» Exercise
Reproduce every line of the material below word for word, leaving out the pictures.

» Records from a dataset
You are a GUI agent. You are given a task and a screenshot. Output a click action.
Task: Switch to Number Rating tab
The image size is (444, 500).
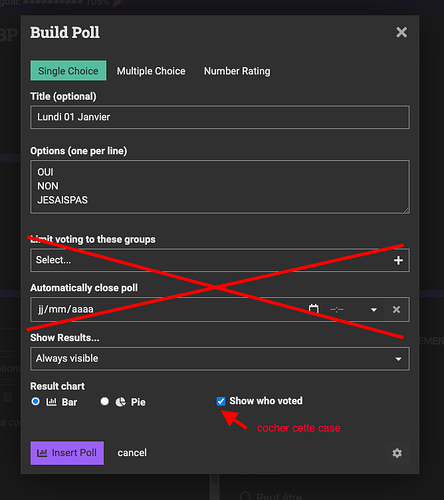tap(237, 71)
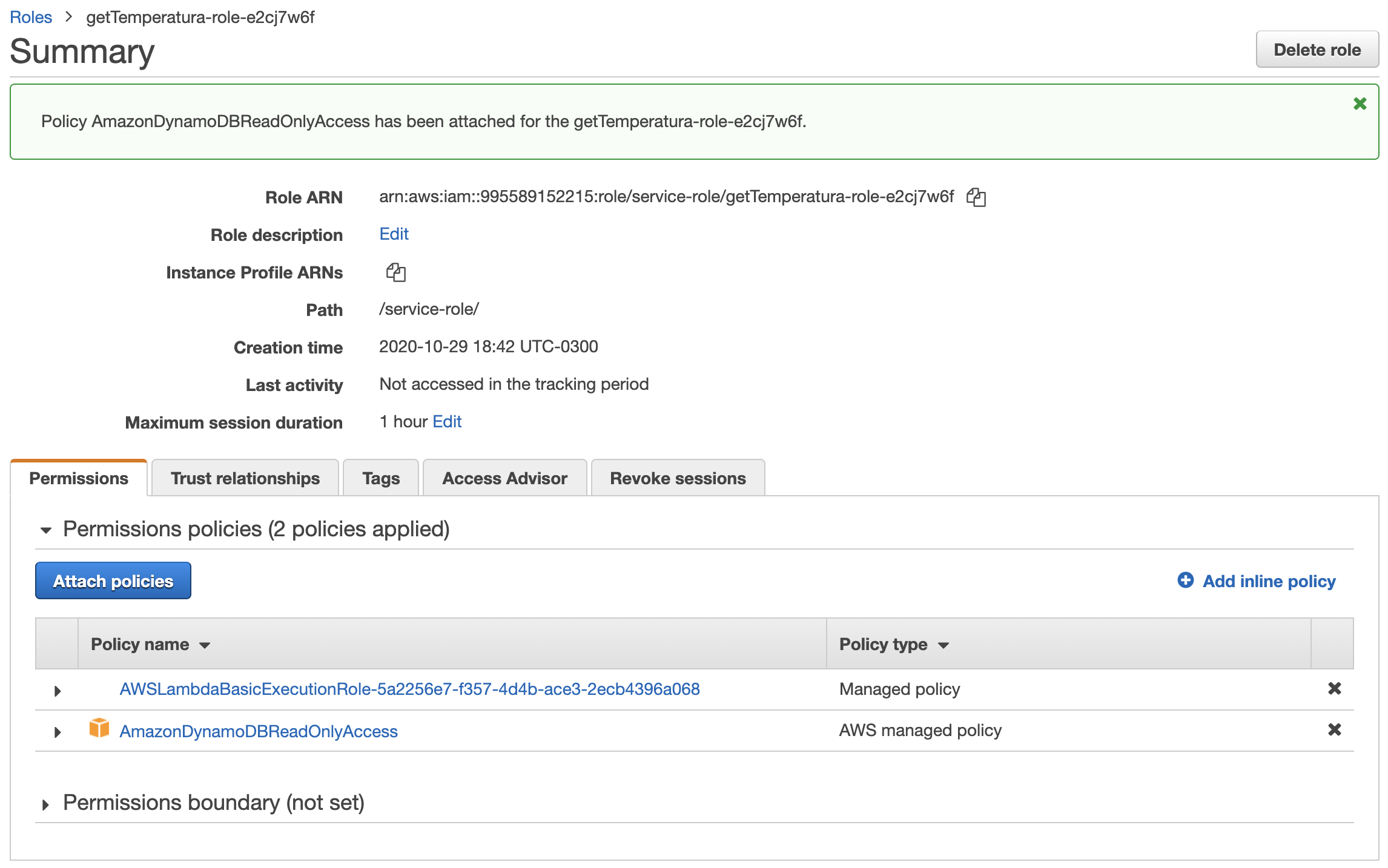Click the plus icon for Add inline policy
Image resolution: width=1388 pixels, height=868 pixels.
click(x=1185, y=580)
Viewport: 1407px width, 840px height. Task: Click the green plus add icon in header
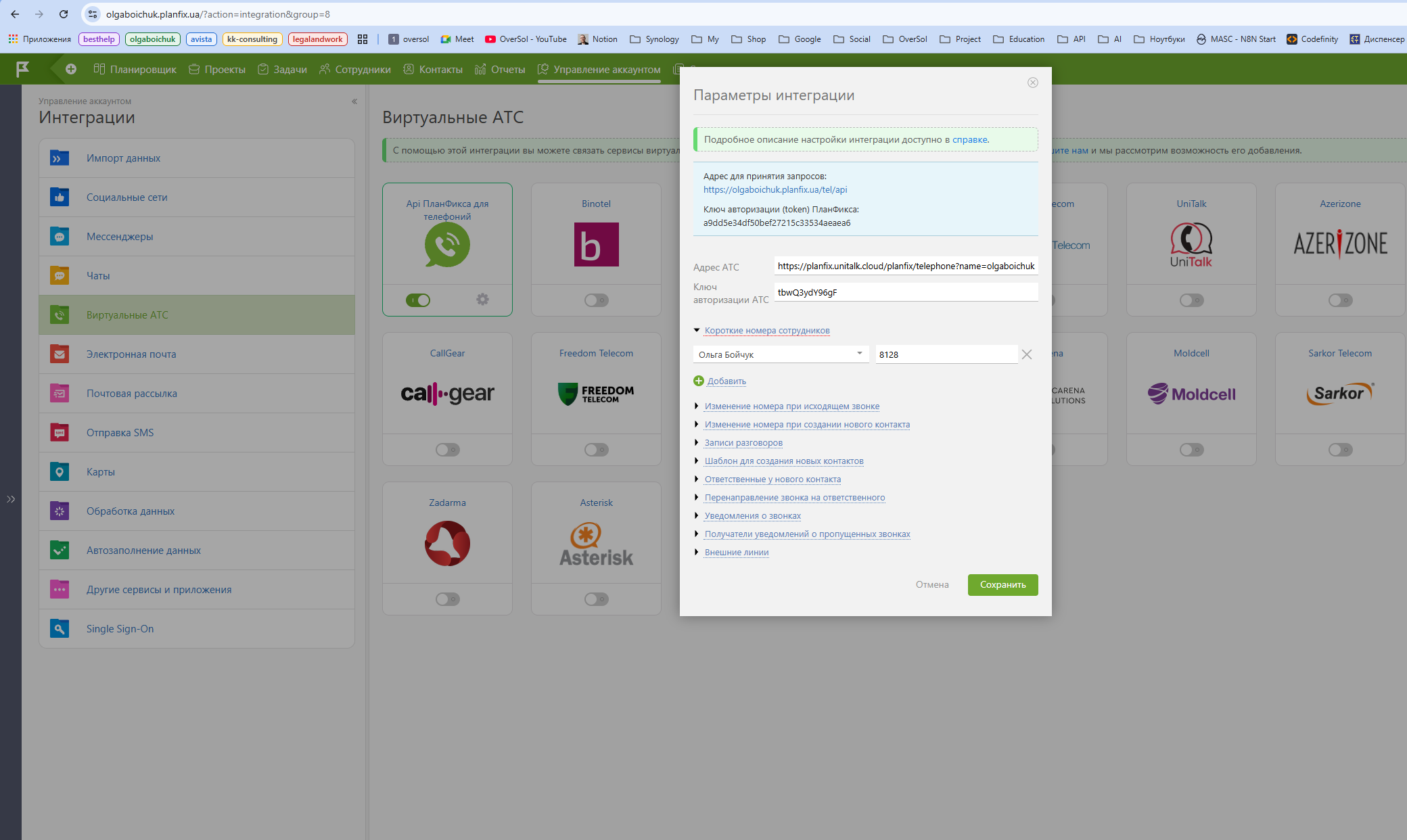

» Reply to the exercise
You are a GUI agent. You are given a task and a screenshot. Output a click action.
Task: Switch to Number Rating tab
The image size is (444, 500).
tap(237, 71)
Click the plus icon for Add inline policy
Image resolution: width=1388 pixels, height=868 pixels.
click(x=1185, y=580)
Viewport: 1407px width, 840px height. Task: Click the green plus add icon in header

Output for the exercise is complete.